Replacement of angiotensin-converting enzyme 2 (ACE2) in vitro can reduce oxidative stress in the human FGR placenta (128377)

India A Brooker 1 2 , Jessie M Sutherland 1 2 , Eugenie R Lumbers 1 2 , Joshua J Fisher 3 4 , Kirsty G Pringle 1 2
  1. School of Biomedical Sciences and Pharmacy, University of Newcastle, Callaghan, New South Wales, Australia
  2. Women's Health Research Program, Hunter Medical Research Insitute, New Lambton Heights, New South Wales, Australia
  3. Mothers and Babies Research Program, Hunter Medical Research Institute, New Lambton Heights, New South Wales, Australia
  4. School of Medicine and Public Health, University of Newcastle, Callaghan, New South Wales, Australia

Fetal growth restriction (FGR) is a serious pregnancy disorder associated with increased fetal morbidity and mortality. FGR is characterised by placental oxidative stress resulting from impaired placentation and subsequent intermittent hypoxia and reoxygenation (H/R). We previously showed that placental antioxidant angiotensin-converting enzyme 2 (ACE2) mRNA expression is decreased in FGR. This study aimed to characterise placental ACE2 activity in FGR and its relationship to placental oxidative stress. Moreover, using an in vitro H/R model in FGR explants, we sought to determine whether ACE2 replacement could mitigate H/R-induced placental oxidative stress.

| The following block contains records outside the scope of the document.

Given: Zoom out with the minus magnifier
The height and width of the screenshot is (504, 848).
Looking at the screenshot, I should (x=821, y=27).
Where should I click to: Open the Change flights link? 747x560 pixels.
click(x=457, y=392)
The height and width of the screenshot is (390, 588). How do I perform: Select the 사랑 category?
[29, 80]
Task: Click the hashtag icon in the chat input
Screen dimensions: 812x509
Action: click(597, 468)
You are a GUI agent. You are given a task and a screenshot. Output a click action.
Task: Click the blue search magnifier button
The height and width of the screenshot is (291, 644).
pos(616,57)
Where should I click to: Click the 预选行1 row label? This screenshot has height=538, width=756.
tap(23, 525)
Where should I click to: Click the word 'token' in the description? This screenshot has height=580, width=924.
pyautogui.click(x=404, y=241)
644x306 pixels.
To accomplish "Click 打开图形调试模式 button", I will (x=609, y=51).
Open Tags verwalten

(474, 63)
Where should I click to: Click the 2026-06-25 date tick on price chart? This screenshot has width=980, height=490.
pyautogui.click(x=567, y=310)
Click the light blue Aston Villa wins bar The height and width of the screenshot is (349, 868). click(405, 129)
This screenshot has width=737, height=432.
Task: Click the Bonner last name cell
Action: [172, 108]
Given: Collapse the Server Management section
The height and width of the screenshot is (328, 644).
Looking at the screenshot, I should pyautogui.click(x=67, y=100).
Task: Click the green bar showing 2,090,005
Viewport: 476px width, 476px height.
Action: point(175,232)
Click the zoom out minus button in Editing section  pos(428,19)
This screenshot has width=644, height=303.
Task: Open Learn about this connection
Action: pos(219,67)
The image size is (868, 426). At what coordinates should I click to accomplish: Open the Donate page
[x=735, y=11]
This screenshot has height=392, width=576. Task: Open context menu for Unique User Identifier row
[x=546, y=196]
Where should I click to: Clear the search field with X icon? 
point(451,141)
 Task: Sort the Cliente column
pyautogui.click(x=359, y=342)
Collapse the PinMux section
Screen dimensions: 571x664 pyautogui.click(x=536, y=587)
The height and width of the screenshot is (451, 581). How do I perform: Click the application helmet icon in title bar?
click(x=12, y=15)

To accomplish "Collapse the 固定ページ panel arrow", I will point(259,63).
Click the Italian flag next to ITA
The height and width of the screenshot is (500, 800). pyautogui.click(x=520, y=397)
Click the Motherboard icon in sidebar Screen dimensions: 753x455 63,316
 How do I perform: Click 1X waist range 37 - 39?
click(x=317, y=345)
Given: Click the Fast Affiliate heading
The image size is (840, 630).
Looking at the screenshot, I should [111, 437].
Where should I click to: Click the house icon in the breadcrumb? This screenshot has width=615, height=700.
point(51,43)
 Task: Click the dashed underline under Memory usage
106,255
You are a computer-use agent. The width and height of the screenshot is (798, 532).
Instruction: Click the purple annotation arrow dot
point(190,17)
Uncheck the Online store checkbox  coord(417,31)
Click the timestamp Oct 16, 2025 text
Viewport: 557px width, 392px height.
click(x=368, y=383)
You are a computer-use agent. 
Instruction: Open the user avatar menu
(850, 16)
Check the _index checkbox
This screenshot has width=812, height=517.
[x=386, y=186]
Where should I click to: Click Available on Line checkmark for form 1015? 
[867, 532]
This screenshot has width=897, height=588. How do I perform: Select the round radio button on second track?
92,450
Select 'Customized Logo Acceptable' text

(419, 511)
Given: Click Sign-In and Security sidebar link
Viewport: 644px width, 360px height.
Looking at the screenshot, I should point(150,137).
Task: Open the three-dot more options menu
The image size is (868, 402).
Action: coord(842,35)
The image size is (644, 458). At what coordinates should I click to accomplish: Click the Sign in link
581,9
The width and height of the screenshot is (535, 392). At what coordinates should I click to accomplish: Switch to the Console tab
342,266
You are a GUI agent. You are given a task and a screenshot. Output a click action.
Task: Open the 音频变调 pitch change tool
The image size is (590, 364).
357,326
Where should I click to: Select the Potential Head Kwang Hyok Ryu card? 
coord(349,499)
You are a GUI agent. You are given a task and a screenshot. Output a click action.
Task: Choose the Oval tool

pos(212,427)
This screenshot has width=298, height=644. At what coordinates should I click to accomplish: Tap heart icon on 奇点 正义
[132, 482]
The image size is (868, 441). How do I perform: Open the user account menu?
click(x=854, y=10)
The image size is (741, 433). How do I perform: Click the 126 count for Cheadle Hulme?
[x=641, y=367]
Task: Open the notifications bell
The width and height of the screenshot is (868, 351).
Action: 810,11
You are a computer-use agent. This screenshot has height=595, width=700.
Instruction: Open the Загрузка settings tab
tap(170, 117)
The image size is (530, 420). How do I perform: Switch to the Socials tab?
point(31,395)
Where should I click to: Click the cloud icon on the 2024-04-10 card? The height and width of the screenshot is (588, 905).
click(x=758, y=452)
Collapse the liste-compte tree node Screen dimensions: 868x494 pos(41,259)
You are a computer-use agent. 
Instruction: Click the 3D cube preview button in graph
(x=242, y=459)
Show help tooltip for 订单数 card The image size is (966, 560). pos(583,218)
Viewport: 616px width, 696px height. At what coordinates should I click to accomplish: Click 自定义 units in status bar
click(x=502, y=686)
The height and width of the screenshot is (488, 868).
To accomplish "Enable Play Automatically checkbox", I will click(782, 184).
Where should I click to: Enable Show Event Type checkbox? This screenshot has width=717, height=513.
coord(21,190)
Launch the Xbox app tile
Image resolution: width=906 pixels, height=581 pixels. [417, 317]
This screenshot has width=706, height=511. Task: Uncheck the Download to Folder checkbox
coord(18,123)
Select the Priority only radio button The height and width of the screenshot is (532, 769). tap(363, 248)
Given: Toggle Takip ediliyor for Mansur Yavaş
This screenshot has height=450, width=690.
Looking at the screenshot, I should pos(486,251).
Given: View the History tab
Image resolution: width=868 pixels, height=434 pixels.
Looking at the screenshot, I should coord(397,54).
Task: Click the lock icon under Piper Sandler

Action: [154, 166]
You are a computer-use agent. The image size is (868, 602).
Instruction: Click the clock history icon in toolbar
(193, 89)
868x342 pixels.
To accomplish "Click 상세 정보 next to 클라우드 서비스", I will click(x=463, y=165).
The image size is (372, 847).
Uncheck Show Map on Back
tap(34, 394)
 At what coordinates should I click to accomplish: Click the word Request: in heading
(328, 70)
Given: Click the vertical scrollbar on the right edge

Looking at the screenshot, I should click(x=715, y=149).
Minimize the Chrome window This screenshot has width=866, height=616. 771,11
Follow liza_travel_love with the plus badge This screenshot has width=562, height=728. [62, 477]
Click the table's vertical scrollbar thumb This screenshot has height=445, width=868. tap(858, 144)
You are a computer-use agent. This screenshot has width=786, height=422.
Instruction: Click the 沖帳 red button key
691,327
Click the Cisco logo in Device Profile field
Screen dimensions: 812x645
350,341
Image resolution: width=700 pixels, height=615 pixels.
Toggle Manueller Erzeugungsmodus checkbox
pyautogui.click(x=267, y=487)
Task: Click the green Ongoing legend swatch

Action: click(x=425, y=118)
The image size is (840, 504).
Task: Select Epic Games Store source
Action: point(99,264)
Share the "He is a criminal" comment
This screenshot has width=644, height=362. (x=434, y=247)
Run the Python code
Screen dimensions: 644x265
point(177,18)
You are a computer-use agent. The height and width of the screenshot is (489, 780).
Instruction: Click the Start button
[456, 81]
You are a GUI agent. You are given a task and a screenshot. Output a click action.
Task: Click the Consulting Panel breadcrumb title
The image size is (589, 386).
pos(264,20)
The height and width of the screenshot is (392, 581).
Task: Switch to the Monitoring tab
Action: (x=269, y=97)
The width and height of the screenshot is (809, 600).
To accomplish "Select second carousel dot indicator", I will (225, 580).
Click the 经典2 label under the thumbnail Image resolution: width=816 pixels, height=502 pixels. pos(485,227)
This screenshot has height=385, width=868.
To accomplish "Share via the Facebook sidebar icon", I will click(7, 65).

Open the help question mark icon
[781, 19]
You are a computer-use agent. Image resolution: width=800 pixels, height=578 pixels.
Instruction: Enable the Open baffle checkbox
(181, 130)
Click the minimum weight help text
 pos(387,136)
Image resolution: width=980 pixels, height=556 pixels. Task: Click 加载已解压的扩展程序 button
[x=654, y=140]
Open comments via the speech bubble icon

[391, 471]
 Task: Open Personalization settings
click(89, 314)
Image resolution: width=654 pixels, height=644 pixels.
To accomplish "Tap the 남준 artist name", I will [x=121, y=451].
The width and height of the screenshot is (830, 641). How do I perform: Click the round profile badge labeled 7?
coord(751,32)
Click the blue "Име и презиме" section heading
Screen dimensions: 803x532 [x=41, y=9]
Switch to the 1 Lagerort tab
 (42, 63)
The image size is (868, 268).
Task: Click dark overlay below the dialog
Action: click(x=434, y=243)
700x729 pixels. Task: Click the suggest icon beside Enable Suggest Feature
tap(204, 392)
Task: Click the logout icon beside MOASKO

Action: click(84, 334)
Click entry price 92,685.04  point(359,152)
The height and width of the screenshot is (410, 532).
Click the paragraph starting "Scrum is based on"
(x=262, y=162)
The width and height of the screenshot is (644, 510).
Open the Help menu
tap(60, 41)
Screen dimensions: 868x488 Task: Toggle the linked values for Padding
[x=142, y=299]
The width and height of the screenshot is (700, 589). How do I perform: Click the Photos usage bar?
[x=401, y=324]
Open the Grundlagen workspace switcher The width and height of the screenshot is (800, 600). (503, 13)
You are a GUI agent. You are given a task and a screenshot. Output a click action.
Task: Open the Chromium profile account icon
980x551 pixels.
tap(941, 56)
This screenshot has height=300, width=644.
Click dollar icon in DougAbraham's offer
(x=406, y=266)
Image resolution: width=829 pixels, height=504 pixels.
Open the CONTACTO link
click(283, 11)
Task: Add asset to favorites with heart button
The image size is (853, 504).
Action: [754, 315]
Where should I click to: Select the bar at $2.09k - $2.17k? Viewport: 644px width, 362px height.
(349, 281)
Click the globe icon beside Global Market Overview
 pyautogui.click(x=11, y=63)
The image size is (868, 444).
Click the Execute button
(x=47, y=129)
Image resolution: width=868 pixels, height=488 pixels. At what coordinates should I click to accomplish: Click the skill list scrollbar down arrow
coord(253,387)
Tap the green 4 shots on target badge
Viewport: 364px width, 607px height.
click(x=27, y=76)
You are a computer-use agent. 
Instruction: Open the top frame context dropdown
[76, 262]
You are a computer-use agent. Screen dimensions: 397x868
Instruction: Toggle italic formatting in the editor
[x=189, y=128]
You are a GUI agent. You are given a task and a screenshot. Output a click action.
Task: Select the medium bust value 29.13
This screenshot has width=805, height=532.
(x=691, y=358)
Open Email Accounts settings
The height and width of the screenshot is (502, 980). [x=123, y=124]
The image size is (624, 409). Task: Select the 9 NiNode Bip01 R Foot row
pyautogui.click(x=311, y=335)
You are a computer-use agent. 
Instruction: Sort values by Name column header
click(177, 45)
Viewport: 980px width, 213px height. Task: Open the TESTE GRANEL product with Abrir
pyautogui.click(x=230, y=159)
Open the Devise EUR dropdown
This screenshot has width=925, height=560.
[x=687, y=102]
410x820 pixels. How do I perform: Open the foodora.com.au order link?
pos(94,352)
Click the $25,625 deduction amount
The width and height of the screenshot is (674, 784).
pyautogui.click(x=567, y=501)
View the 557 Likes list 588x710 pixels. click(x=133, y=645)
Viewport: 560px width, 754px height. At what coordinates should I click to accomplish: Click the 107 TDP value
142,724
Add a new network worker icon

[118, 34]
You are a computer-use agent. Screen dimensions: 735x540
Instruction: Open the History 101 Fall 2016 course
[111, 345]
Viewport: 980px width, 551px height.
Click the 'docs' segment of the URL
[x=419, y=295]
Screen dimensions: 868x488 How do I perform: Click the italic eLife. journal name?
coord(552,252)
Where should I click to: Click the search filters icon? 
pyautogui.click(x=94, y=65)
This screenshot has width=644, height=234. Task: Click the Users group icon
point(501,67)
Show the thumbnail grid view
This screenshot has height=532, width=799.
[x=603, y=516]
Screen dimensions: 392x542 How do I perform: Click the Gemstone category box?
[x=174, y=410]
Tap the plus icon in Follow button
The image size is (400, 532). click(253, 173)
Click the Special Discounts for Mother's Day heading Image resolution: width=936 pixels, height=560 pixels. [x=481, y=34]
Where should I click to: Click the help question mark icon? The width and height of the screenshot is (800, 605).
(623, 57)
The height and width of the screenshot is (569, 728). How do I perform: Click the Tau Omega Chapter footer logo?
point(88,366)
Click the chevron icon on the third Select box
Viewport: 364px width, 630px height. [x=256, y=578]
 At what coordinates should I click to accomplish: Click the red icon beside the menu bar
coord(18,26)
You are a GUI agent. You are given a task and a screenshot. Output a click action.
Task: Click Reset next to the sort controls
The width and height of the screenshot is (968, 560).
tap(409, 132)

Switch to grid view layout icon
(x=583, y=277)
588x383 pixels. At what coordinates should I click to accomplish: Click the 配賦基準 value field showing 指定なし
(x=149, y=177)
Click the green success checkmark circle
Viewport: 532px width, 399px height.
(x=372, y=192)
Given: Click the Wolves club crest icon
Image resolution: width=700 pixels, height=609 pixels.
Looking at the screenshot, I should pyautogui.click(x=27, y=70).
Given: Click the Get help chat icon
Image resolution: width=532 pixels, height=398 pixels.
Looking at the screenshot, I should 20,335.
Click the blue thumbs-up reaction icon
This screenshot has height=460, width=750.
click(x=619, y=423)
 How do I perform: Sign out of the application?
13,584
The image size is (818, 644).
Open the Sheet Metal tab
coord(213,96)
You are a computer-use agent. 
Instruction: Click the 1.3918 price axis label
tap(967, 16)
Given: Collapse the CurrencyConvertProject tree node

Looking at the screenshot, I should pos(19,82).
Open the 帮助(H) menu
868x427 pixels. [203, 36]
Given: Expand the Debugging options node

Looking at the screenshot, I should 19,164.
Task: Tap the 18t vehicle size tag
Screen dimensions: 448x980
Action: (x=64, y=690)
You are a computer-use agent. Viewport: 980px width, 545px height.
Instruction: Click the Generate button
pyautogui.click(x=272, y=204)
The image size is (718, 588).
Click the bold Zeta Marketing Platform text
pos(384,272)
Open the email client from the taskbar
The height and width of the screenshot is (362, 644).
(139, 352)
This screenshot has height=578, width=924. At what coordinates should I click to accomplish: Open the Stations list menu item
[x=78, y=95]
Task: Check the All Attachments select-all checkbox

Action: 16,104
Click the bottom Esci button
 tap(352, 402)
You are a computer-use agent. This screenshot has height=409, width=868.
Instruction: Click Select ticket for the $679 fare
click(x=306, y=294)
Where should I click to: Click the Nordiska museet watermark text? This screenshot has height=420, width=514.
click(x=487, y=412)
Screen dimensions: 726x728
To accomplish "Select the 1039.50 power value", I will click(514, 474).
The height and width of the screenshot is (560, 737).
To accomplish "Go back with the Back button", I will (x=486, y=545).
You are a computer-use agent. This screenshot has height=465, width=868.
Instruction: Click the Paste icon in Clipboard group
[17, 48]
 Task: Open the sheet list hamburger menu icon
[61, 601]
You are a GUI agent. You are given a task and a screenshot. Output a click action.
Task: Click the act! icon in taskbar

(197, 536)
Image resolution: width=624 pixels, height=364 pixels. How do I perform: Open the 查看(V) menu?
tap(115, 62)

Placental villous tissue was collected from control (n=35) and FGR (n=15) pregnancies. Of the FGR tissue, n=4 were dissected into villous explants and cultured for 24hrs under normoxia (8% O2) or H/R conditions (6hr cycles of 1% and 8% O2) and treated with or without recombinant human (rh)ACE2. ACE2 activity and markers of oxidative stress were assessed in both whole tissue and explants.

ACE2 activity was significantly decreased in FGR placentae compared with controls (p=0.006), which was accompanied by increased pro-oxidative xanthine oxidase activity (p=0.004) and reduced antioxidant catalase activity (p=0.011). When determining the effect of H/R on FGR explants, ACE2 activity was significantly decreased following exposure to H/R compared with normoxia (p=0.045). While H/R had no significant effect on xanthine oxidase, H/R significantly reduced catalase activity in FGR explants compared with normoxia (p=0.044). Treatment with rhACE2 during H/R partially reversed these effects by significantly increasing FGR explant ACE2 and catalase activity (p=0.037 and 0.015, respectively) compared with H/R alone.

This study demonstrates that FGR placentae exhibit reduced ACE2 activity and that this is associated with oxidative stress. Moreover, replacing ACE2 in vitro during H/R insult to FGR explants partially reversed the effects of H/R, a finding that offers unique potential for treating pregnancies with FGR.